I had my first experience of one of Brighton's new Volvo buses today. They are roomy, have easy stairs, reassuring grab handles, comfortable seats: but I was astonished to see that the latter had all been fitted with seat belts. Bearing in mind that the chance of a bus passenger fatality is 13 million to 1 and the proportion of these that occur while the passenger is sitting down, even unbelted, must be vanishingly small, I can only imagine that Volvo must have had a lot of these seats surplus to its express coach production line.
Commonsense suggests that most injuries to bus passengers occur when they are getting on or off the bus. If the bus driver is to wait until every passenger is seated, and belted up, before moving off, and every passenger waits until the bus stops to unbelt, all the hard-won reductions in journey times will be shot to pieces.
I can also not make any sense of the warning notice on the back of every seat. I suppose we must attribute that to Swedish/English translation difficulties.

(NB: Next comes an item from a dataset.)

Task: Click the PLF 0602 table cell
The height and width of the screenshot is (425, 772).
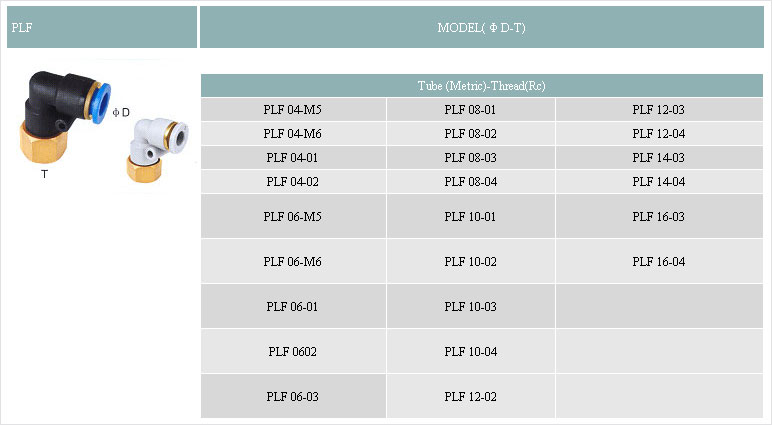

Oooh I want to try one! Are thesebusmeisters being introduced on all the inner city routes? None of the drivers I've spoken to on the faithful 49 and 25 routes claim to know anything about them.
ReplyDeleteThe way some toddlers are allowed to clamber backwards, sideways and upside down on both the pull-down and fixed seats has often caused me to think about seatbelts for them. Either that, or tie the parents / minders up!
And precisely WHO is going to enforce this silliness- the driver, checking every seat before he moves off? sure! Or perhaps BHB are going to employ a roving army of seat belt inspectors, all with little mustaches?